The Lucky One

Critic rating:

Too mellow, not much drama
By Ann Hornaday
Friday, Apr. 20, 2012

Can a drama be too restrained? "The Lucky One," adapted from a Nicholas Sparks novel, stars Zac Efron in a sudsy romantic melodrama that in the 1950s would have been directed with lurid overkill by the likes of Douglas Sirk.

Would that this tepid, inert enterprise had Sirk's nerve and verve. Instead, director Scott Hicks lavishes good taste and sunsets on a story that - devoid of genuine tension, conflict or combustible chemistry between its two stars - just prettily sits there.

Efron plays Logan Thibault, who as a Marine in Iraq happens upon a photograph of a beautiful blonde and proceeds to see the picture as a talisman that saves his life. When he returns to the United States, he tracks down the girl - who turns out to be a single mother named Beth (Taylor Schilling) - and begins working in the dog kennel she runs with her grandmother, played with vinegary acumen by Blythe Danner.

All great romances hinge on two things: keeping the principals apart and getting them together. When a conclusion is as foregone as the one in "The Lucky One," the first part of the equation becomes nothing but contrivance and ginned-up conflict. Here, the obstacles consist largely of Logan's attempts to tell Beth why he has come to Louisiana (changed from North Carolina in the book), but choking handsomely on his words.

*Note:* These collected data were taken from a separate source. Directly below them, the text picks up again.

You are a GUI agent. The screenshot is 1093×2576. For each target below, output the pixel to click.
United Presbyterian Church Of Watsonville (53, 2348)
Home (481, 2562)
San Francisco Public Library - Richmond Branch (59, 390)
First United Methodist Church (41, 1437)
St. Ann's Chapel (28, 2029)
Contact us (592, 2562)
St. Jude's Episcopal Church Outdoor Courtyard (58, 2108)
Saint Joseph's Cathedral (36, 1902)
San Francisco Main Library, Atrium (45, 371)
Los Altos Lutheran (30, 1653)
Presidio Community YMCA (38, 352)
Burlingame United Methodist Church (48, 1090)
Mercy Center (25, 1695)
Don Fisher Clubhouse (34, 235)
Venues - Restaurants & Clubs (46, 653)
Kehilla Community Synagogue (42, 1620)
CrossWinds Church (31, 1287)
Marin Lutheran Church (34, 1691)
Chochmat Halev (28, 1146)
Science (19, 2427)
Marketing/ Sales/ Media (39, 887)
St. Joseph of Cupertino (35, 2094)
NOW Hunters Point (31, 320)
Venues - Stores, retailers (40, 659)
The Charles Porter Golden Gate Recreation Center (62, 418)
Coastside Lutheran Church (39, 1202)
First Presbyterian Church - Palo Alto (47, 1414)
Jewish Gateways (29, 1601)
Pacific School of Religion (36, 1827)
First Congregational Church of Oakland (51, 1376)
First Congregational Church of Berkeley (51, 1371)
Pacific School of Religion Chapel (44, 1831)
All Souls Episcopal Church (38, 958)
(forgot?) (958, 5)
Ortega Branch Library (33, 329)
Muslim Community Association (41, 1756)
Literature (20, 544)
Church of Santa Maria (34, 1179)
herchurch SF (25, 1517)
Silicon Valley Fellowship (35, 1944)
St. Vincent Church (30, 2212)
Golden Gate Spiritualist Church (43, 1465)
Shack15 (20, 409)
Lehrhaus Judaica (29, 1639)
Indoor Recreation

Human Dreamsicle Efron has buffed and tattooed himself to the bulked-up extreme for his big dramatic turn in "The Lucky One," but the role of a stoic, expressionless philosopher-soldier requires that he tamp down his natural exuberance and physical grace, a regrettable misuse of his native talents.

Schilling possesses the natural beauty of Reese Witherspoon mixed with the less processed charm of Leslie Mann, but her travails with a bullying ex-husband and sensitive son don't quite qualify as dramatically high stakes.

Most of "The Lucky One" consists in proving how sensitive Logan is (he reads Melville and plays the piano with a suitably faraway look) and how put-upon Beth is as she clatters around her grandmother's impeccably distressed cottage and affects Veronica Lake-esque bangs-in-the-eye sultriness. (Surely one index of age is the reflexive desire to tell an actress she'd be so much prettier if she'd get her hair our of her face. But really, Schilling would.)

In 2004, "The Notebook" - from another Sparks novel - became a bona fide sleeper hit, catapulting the relatively unknown Rachel McAdams and Ryan Gosling to newfound stardom. "The Lucky One" tries hard to re-bottle that lightning, to no avail. Some bolts are best delivered out of the blue.

Contains some sexuality and violence.